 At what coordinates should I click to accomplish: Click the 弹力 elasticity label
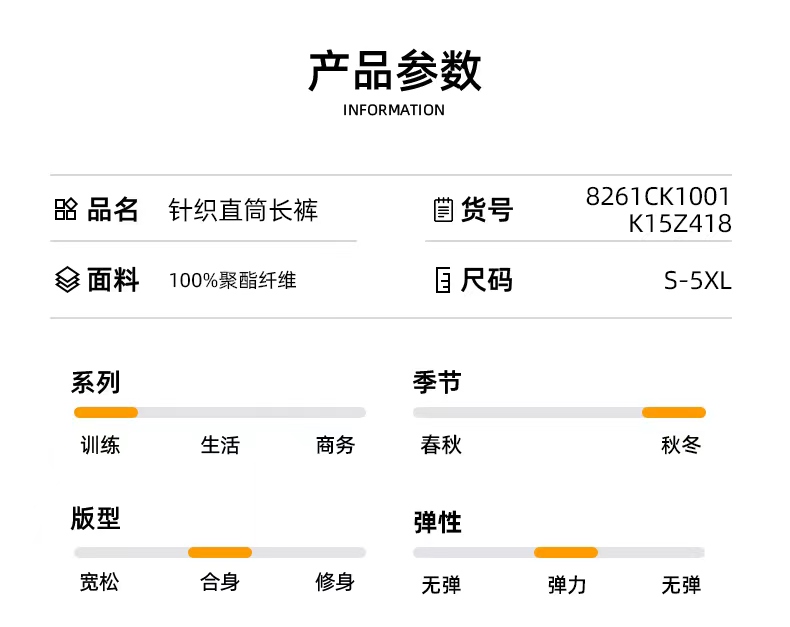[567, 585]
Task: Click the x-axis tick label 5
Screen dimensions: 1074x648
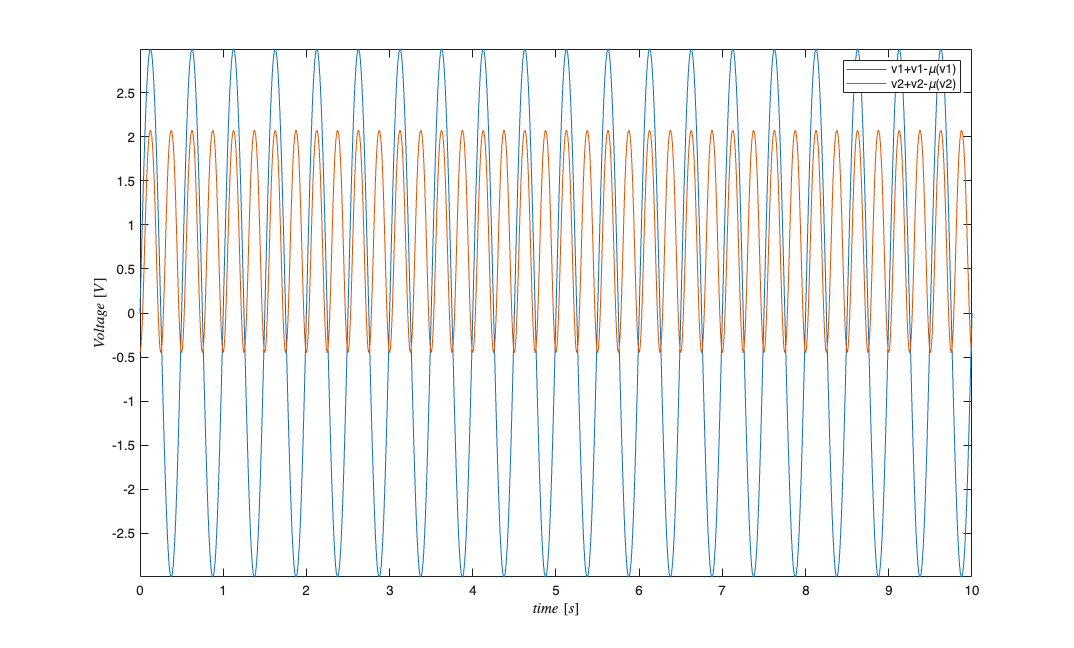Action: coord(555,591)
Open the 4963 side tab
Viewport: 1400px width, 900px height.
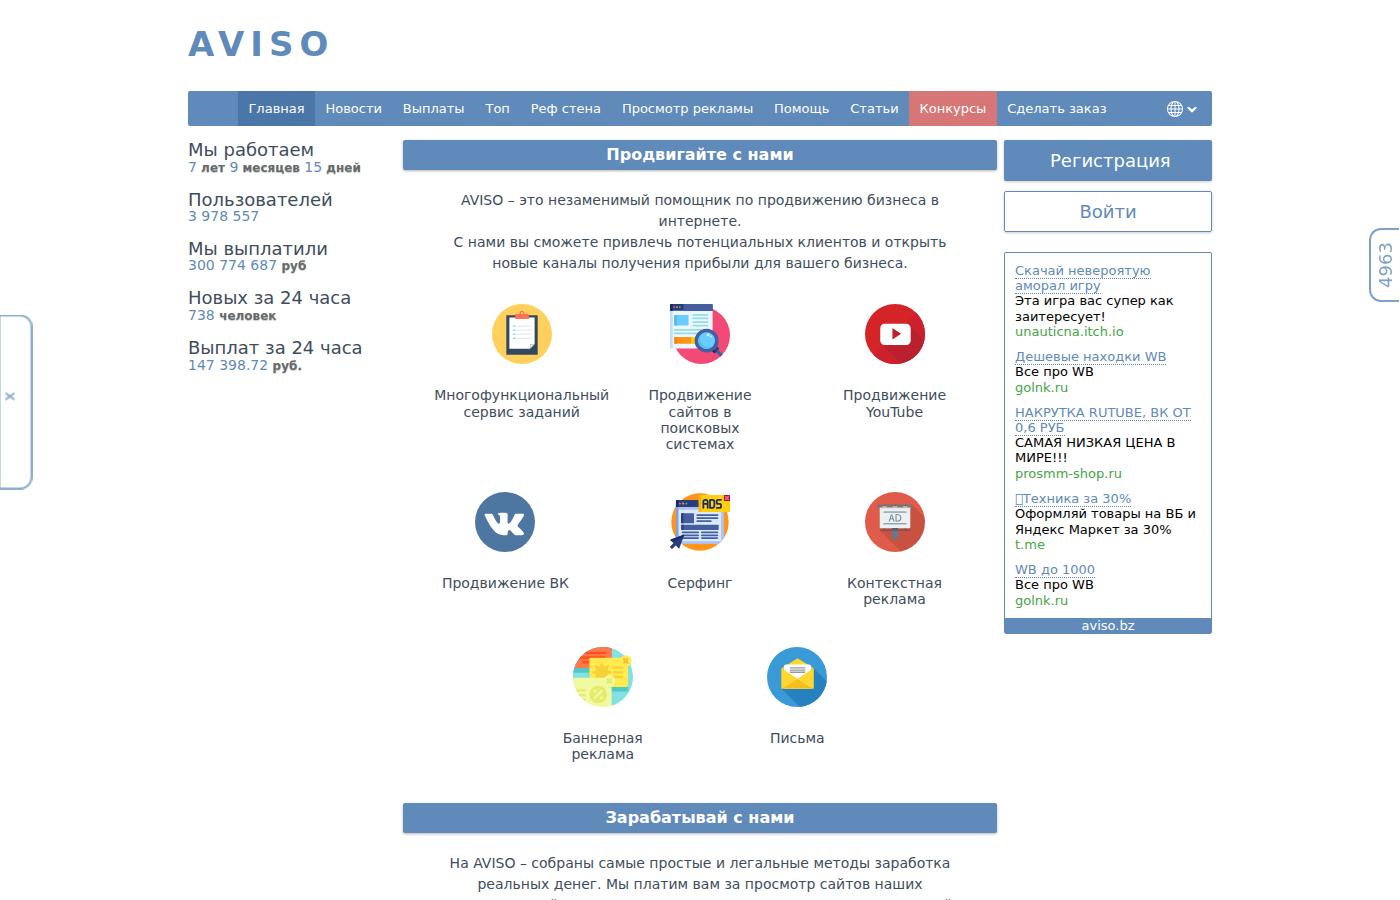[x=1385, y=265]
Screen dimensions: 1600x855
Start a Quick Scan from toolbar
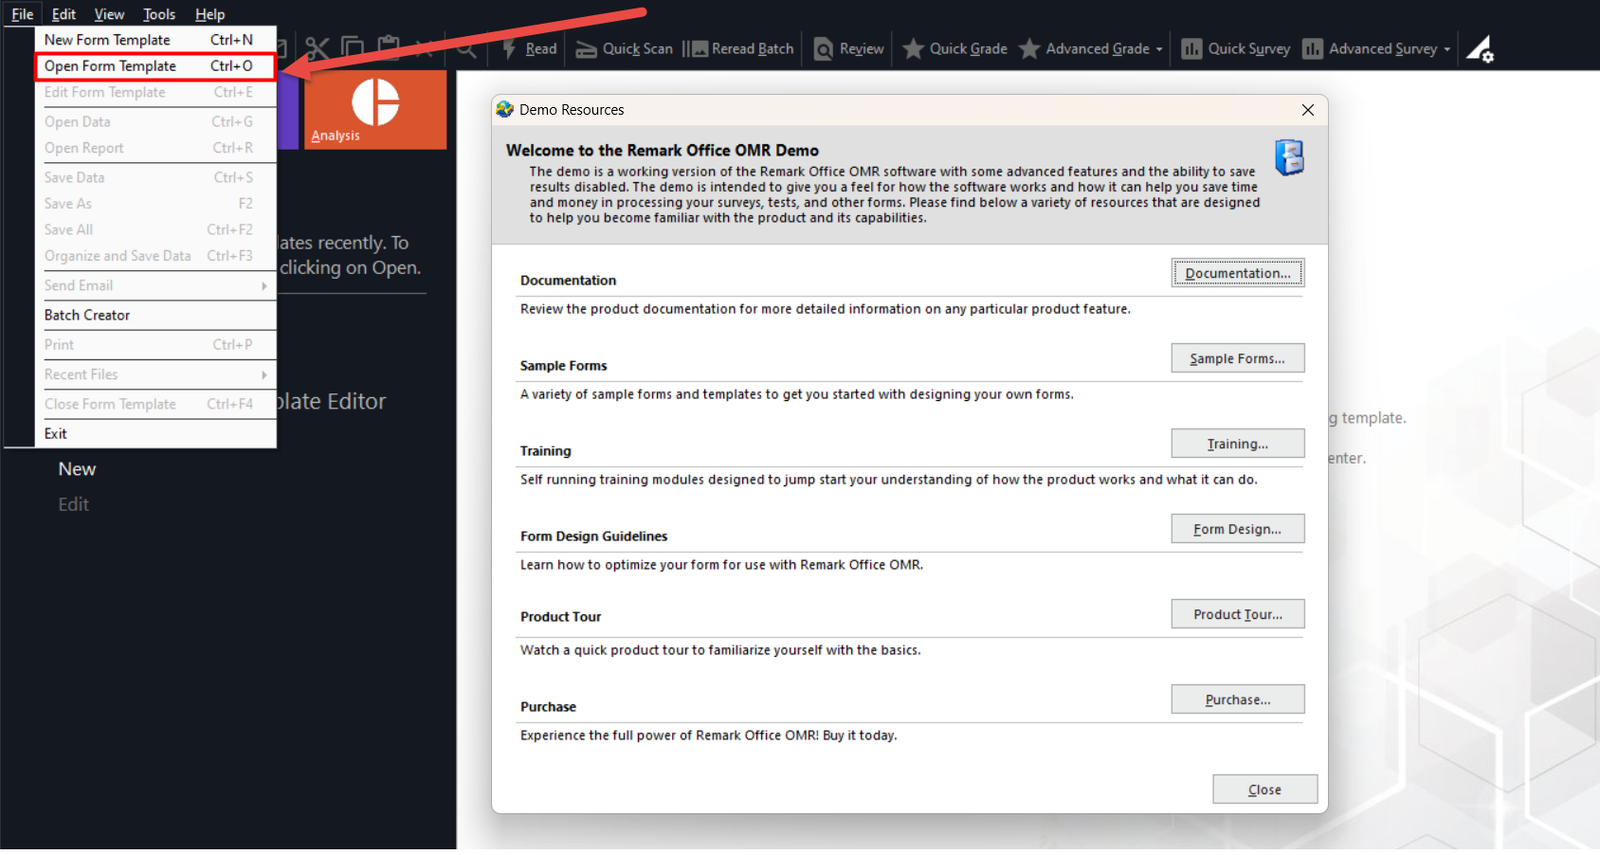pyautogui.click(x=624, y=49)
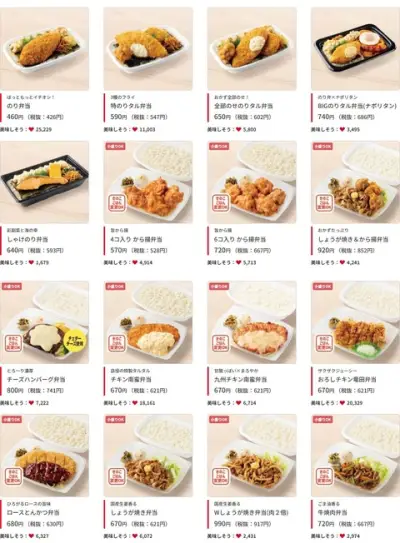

========================================

*What is asked*. Could you arrange the material above as a numbered list with no blank lines and the pictures left out?

*Worked answer*.
1.  At what coordinates should I click to accomplish: Click the 弹力 elasticity label
2. [567, 585]
3. Task: Click the x-axis tick label 5
4. Screen dimensions: 1074x648
5. Action: coord(555,591)
6. Open the 4963 side tab
7. Viewport: 1400px width, 900px height.
8. [x=1385, y=265]
9. Screen dimensions: 1600x855
10. Start a Quick Scan from toolbar
11. pyautogui.click(x=624, y=49)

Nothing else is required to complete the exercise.